‘So no-one told you life was gonna be this way…’
I didn’t realise until I had my boys how much being a part of the ‘Mum club’ would define my daily life and those who are in it!! Sure, I knew things would change for me with being a stay at home Mum and my life now revolving around the munchkins and what they need to be doing, but what I hadn’t counted on was how important my new ‘Mummy friends’ would become, and continue to be.

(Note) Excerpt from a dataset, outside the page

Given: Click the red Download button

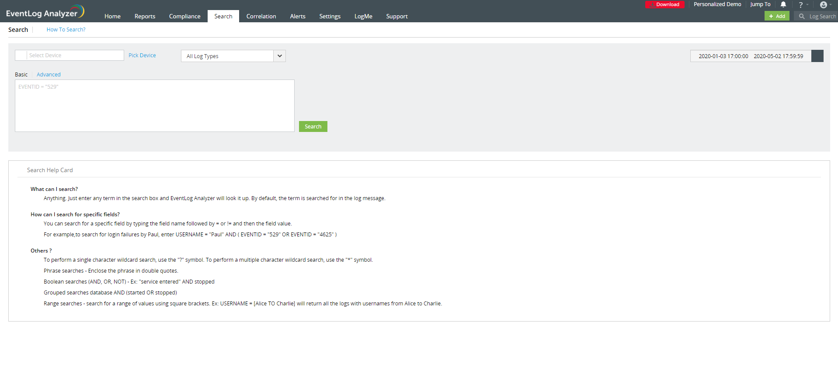Looking at the screenshot, I should (x=664, y=4).
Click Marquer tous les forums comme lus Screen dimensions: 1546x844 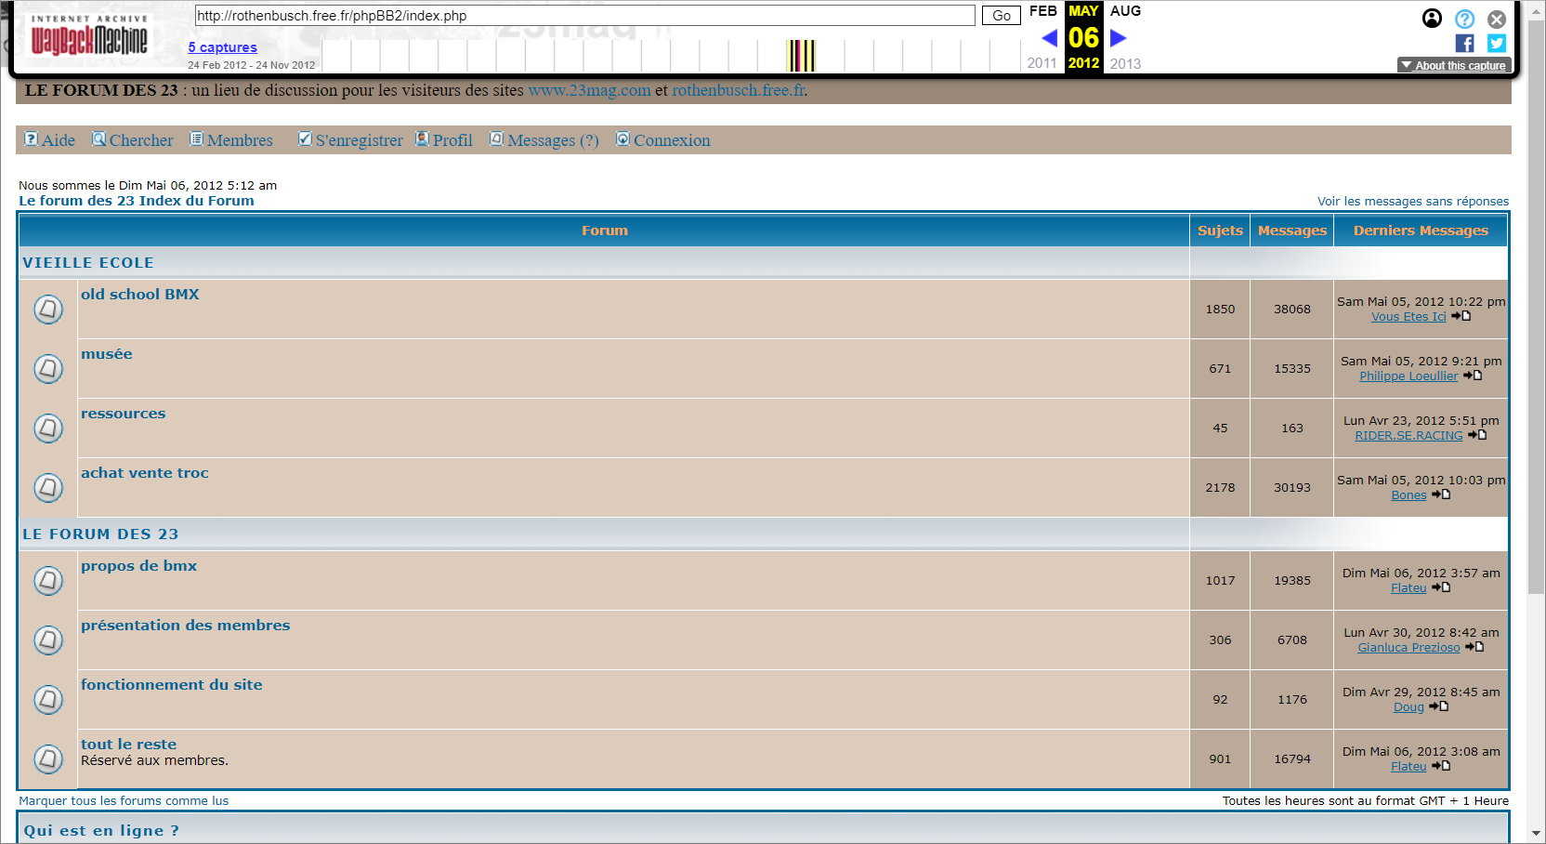pos(124,801)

We moved out of London when our first son was about 9 months old – for more space, better schools, blah, blah, same as everyone else! – and I have been extremely lucky to have found a totally awesome bunch of friends here where I live now and I love them all dearly. It was a bit like being a kid again myself and having to find and make new friends as we moved to an area where we had no previous connections. I was back on the market and looking for a new gang!
You will all know the feeling of meeting someone and, while they are perfectly nice, they just aren’t your cup of tea… (cue awkward excuses to get out of playdates with them and their hideous child!)… so it’s hard to describe how great it feels to have found people who I genuinely like (and who I think like me back…!), who I want to spend time with, who I can confide in, who understand, who get it (…’it’ being this craziness we call ‘parenting’ which is often a nice way of saying ‘hovering on the brink of insanity’…!), who are caring and helpful, who are funny and fun, who are good parents themselves so I can steal their daily life hacks to make my own home better and happier … And best of all, they have such lovely kids that my kids love playing with theirs and they are also really good friends. Which, let’s face it, is priceless as so often, whilst the parents might be lovely people, their kids are sometimes an utter nightmare and exactly the sort of kids you don’t want your little ones hanging around and learning all of their bad habits and horrendous behaviour!

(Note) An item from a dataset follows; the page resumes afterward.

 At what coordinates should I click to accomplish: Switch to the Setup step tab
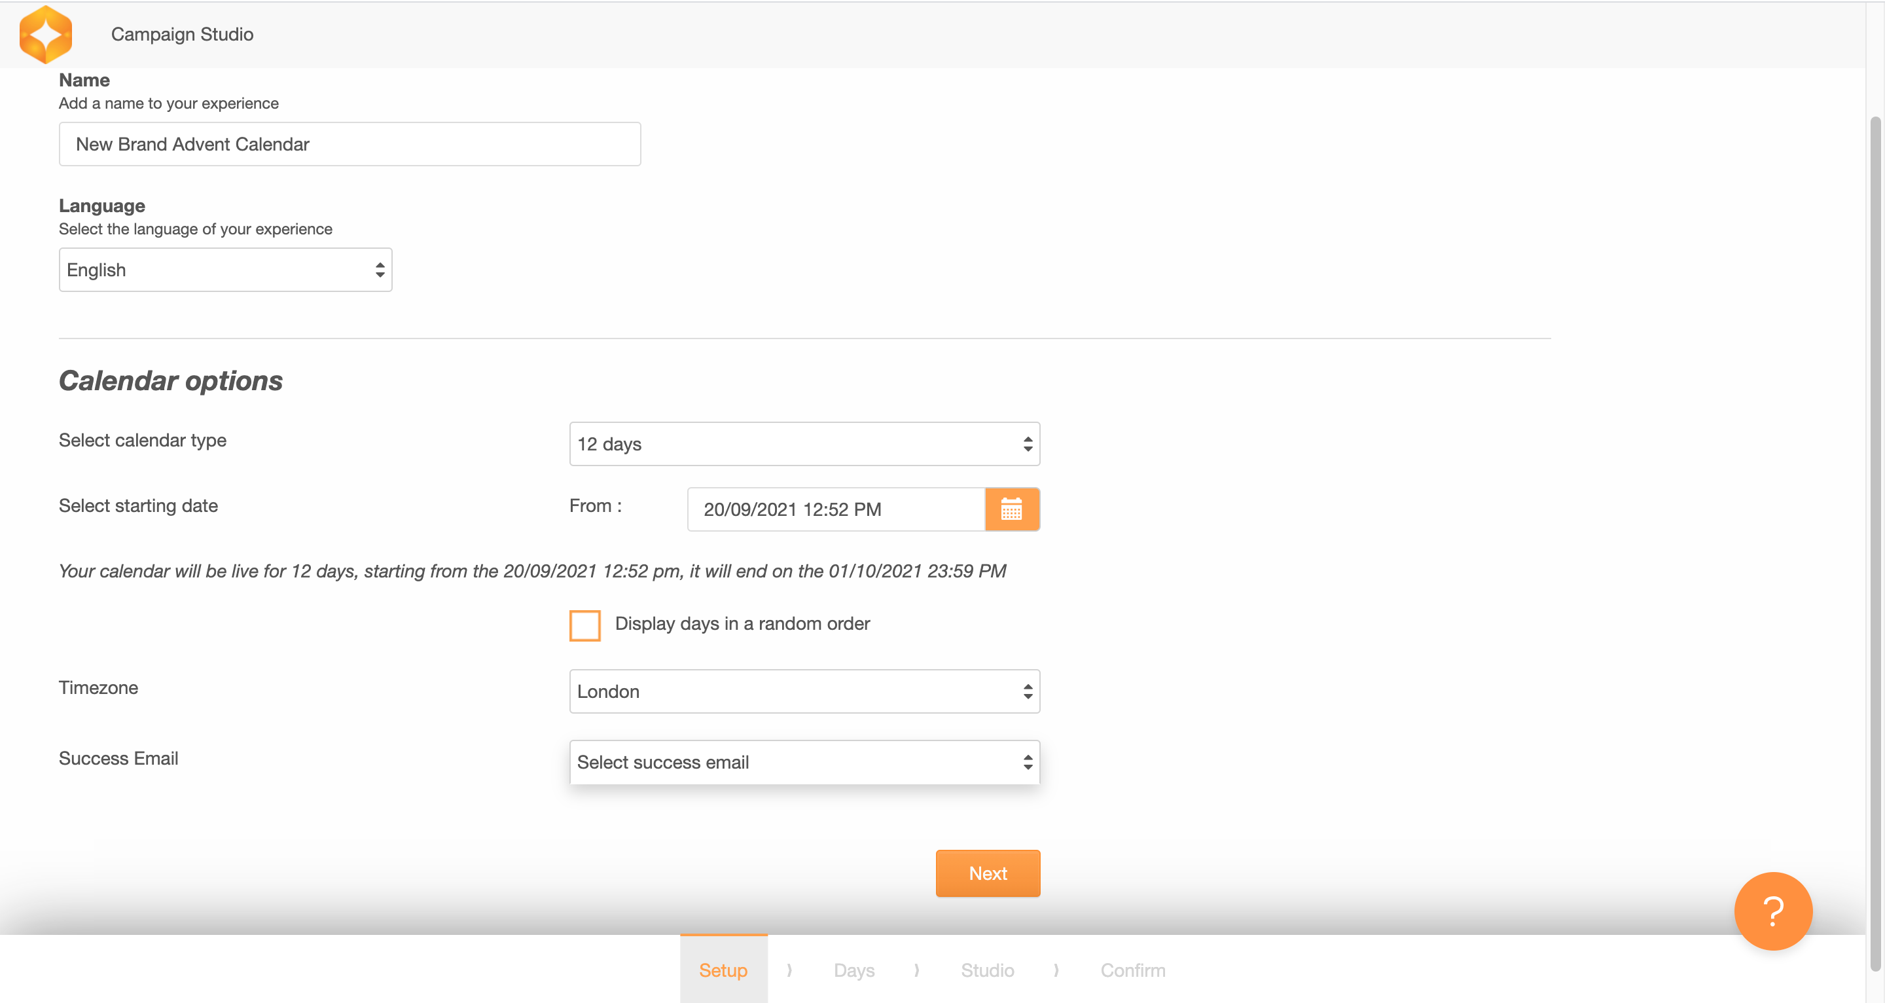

One of my friends calls it ‘the tribe’ and I love it! A group of crazies we are, with a common daily aim to get to the end of the day with everyone intact and no tears shed… but if it does all go tits up, which is more often than not the case!, the ‘tribe’ are there to help, lend support and text me amusing quotes from the internet which usually revolve around drowning in a bucket of prosecco or something about Ryan Gosling and his undeniable beauty…
I’m not saying that my ‘non-Mummy friends’ are less important, or not as good friends anymore, but, perhaps controversially, I think we are experiencing different things day to day at this point, and so they probably don’t get it yet. Also they probably don’t give a shit about the tantrum one kid had over Hey Duggee finishing on CBeebies while the other one drew all over the walls and blamed it on a squirrel… but Mummy friends do.
They feel my pain, they understand, they’ve been there, done it and come out the other side, and they save my sanity time and time again. With a knowing look, an unexpected hug when they see my face and know it’s one of ‘those days’, with an ‘I understand’, a ‘me too’, a ‘don’t worry, I get it’, with a stealth delivery of chocolate at the school gate because ‘I thought you might need it today’, with a ‘call me if you need me’. While our children and our families are our everything, sometimes you need more than that and a way to escape the responsibilities of being Mum… something, or someone, just for you, and for me my friends are exactly that.
At this time of year where we gearing up to spend time with family and loved ones, where celebrations and nights out are planned, and where we reflect on the year that has passed and all that has happened, I for one am exceptionally thankful for my tribe of Mummy friends. We all have those friends, well I hope you all do, and to me, they are what make my every day into good days, my nights out filled with laughter, my heart full and my soul happy.
I would be lost without them. You know who you are girls. xx
‘I’ll be there for you, when the rain starts to pour.
I’ll be there for you, like I’ve been there before.